Transcontinental asserts it is entitled to reimbursement from the third-party settlement for workers' compensation benefits it had paid. Transcontinental relies on 85 O.S.2001 §44 and Prettyman, supra. In Prettyman, the Oklahoma Supreme Court was faced with determining the effect of an amendment to §44 which added the language beginning with "(w)henever recovery against such other person is effected without compromise settlement . . . ." In Prettyman, the workers' compensation insurer sought to recover the compensation paid to the claimant after the claimant settled with the third-party tortfeasor. Id. at 574. The settlement was for more than the workers' compensation benefits paid, but was for less than the amount the claimant had sought from the third-party tortfeasor. Id. Based on that fact, the trial court compelled the insurer to accept a reduced amount as full satisfaction of its subrogation claim. Id.


In Prettyman, the plaintiff had argued to the trial court that since he settled with the third-party tortfeasor for 33% of what he had requested, the compensation insurer should likewise be reimbursed only for 33% of the compensation it had paid. Id. at 576. The plaintiff based this argument on his assertion that his settlement with the third party was a "compromise settlement" under §44, which required the compensation reimbursement to be reduced and which required the compensation carrier to contribute to the plaintiff's costs and attorney fees. Id. The Supreme Court explained, however, that the term "compromise settlement" in §44 does not mean settling the third-party claim for less than the amount requested, but rather settling the third-party claim for less than the amount of compensation provided under the Workers' Compensation Act. Id. at 579. The court reiterated its earlier holding that the employer or insurer is only liable for any deficiency between the amount received from the third-party tortfeasor and the compensation allowed under the Act. Id. at 580, citing Weiss v. Salvation Army, 1976 OK 139, 556 P.2d 598, 601.
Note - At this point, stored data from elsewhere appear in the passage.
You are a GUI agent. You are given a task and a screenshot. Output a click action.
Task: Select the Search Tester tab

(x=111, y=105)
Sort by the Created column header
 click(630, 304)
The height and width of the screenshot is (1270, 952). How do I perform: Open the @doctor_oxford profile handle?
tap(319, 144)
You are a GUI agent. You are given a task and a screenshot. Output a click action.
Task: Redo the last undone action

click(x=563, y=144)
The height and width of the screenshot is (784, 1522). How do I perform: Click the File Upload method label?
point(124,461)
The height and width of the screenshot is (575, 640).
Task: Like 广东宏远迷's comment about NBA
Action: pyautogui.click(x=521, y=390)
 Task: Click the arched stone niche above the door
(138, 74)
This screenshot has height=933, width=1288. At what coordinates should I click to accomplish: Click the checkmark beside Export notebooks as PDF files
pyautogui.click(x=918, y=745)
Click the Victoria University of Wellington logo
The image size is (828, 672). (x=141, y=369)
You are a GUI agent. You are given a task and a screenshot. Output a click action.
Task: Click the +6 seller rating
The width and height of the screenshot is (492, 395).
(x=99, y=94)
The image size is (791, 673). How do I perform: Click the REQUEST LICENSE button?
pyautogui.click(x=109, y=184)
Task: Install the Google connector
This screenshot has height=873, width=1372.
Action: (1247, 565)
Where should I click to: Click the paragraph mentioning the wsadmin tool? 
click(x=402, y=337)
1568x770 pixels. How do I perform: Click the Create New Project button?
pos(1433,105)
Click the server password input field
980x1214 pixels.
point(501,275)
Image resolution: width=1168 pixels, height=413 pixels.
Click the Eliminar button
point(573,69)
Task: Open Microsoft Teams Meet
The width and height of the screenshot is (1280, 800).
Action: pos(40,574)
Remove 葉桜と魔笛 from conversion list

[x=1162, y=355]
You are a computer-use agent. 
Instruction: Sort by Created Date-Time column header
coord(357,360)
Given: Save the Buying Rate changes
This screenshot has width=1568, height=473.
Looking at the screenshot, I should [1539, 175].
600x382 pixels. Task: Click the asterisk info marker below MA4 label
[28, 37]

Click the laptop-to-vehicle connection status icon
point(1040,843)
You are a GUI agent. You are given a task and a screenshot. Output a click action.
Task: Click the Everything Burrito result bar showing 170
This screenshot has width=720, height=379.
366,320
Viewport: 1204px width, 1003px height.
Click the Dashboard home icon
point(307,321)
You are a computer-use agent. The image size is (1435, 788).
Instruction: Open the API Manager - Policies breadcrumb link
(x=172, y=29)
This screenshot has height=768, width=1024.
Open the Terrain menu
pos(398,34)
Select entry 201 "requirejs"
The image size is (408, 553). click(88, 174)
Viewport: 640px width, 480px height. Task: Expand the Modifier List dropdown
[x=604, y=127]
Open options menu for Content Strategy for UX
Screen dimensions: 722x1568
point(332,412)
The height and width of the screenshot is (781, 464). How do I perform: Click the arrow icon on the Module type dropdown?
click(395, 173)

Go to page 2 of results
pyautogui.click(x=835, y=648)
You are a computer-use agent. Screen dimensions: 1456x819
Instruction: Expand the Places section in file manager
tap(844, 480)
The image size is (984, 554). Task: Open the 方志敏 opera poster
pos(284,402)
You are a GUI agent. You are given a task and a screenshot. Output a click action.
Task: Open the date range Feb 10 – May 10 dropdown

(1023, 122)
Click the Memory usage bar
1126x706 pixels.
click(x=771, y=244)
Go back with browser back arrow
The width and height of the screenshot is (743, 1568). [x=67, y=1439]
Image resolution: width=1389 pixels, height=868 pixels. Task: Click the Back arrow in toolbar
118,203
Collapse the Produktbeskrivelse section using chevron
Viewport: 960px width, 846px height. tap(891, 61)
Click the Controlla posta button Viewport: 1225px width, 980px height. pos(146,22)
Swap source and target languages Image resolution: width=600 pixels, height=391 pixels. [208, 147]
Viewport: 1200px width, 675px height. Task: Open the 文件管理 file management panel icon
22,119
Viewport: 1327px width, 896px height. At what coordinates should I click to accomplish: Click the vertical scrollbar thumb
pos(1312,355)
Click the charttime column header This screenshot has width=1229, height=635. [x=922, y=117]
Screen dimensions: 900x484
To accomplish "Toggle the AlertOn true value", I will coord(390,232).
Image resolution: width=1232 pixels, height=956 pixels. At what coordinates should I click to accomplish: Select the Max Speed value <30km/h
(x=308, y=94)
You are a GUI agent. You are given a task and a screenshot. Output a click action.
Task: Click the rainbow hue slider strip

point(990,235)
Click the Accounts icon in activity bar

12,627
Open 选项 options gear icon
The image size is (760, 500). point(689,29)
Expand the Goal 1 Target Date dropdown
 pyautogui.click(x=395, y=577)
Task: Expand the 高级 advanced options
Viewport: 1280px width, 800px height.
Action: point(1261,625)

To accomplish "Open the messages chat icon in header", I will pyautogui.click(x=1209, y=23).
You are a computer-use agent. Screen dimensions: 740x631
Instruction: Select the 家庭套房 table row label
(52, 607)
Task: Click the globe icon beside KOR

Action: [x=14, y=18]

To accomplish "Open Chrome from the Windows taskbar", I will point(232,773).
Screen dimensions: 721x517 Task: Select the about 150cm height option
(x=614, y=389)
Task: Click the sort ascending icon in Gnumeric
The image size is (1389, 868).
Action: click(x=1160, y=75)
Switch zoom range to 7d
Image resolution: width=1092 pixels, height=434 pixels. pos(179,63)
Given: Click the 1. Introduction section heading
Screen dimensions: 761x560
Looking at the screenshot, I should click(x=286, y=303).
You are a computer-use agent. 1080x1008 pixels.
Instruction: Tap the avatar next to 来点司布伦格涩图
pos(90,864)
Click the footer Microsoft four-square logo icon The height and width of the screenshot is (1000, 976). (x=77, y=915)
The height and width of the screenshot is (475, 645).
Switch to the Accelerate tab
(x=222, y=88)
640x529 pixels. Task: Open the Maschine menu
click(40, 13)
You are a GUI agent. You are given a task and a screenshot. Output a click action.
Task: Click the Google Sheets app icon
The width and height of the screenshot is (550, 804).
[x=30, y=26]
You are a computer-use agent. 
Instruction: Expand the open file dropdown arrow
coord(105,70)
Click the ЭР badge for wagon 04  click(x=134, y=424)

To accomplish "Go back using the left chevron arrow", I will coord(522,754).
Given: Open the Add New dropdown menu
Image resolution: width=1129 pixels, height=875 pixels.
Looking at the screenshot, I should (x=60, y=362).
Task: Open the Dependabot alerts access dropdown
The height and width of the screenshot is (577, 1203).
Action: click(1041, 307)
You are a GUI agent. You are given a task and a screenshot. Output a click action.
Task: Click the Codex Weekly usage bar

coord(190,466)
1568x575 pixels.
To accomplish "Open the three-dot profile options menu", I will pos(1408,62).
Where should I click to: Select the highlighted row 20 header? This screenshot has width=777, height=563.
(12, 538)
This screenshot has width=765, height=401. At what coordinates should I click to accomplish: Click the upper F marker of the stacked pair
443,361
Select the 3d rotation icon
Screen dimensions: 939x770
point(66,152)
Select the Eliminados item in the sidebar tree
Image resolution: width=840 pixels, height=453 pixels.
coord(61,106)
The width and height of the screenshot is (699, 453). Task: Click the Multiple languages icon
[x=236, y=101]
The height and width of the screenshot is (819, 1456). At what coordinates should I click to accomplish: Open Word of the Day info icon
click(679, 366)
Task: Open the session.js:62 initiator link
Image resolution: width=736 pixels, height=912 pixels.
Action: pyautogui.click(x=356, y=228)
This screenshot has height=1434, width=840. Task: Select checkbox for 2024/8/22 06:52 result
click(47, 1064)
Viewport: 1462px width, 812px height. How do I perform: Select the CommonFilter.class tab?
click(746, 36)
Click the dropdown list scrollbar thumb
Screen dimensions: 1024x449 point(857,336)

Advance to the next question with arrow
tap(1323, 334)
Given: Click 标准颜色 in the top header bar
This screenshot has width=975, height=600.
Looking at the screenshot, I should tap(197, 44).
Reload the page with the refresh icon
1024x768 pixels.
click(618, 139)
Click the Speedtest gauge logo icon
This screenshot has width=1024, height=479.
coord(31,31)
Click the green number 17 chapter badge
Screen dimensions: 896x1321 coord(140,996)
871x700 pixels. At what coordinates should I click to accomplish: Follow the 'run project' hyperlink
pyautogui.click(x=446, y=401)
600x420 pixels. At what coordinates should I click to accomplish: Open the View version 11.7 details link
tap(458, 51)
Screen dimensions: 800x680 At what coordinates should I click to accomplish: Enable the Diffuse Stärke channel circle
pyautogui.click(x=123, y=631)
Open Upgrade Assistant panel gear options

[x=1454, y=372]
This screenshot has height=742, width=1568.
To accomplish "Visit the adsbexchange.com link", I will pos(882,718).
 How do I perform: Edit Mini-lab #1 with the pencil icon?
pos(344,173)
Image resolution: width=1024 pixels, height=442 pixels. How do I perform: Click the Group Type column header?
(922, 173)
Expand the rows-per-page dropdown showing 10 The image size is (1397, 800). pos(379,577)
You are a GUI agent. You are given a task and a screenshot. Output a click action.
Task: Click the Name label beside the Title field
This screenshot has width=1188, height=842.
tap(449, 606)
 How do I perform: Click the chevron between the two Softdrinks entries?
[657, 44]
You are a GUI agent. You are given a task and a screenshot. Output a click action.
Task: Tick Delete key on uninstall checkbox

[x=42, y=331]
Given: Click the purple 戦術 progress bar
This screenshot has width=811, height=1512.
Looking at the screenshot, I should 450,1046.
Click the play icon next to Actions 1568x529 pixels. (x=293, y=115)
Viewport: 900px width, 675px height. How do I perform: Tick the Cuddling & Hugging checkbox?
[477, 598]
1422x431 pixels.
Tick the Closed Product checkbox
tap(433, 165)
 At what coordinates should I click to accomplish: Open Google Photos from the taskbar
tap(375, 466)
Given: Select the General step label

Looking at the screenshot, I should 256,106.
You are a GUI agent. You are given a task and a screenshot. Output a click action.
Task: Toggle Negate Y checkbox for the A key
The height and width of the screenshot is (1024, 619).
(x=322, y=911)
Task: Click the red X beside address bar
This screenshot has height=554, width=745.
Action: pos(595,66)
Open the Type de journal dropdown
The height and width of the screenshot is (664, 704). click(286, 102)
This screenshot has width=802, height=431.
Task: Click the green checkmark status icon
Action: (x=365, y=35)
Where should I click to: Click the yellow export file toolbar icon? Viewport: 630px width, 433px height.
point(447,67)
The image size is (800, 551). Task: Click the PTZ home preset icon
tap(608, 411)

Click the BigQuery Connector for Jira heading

After determining that a settlement with the third party for more than the compensation allowed by the Act, but for less than the amount prayed for, is not a compromise settlement, the court noted that under §44 the insurer's subrogation interest is not reduced where there has not been a compromise settlement. The court explained:


The certain goal of the legislature is to provide for payment of a proportionate share of expenses and attorney fees incurred in effecting recovery of the fund from which the insurer will recoup its subrogated compensation payment in those instances where recovery is not made by compromise settlement; where the worker does not receive less than the compensation provided or estimated by the Act. . . . The entire purpose of §44 would be destroyed if the statute were interpreted in the manner urged by plaintiff. To force the insurer to accept $29,000 as a "compromise" or "apportionment" of its $152,000 subrogated claim when the employee has recovered a much greater sum from the tortfeasor would defeat the underlying intent of §44: the protection of the employer's right of full subrogation and the prevention of double recovery of the employee.


Id. at 581. The court also noted its earlier holding in Carter v. Wooley, 1974 OK 45, 521 P.2d 793, that where the claimant received a third-party settlement for more than the amount of workers' compensation benefits, the compensation insurer was entitled to recover the full amount of benefits it had paid.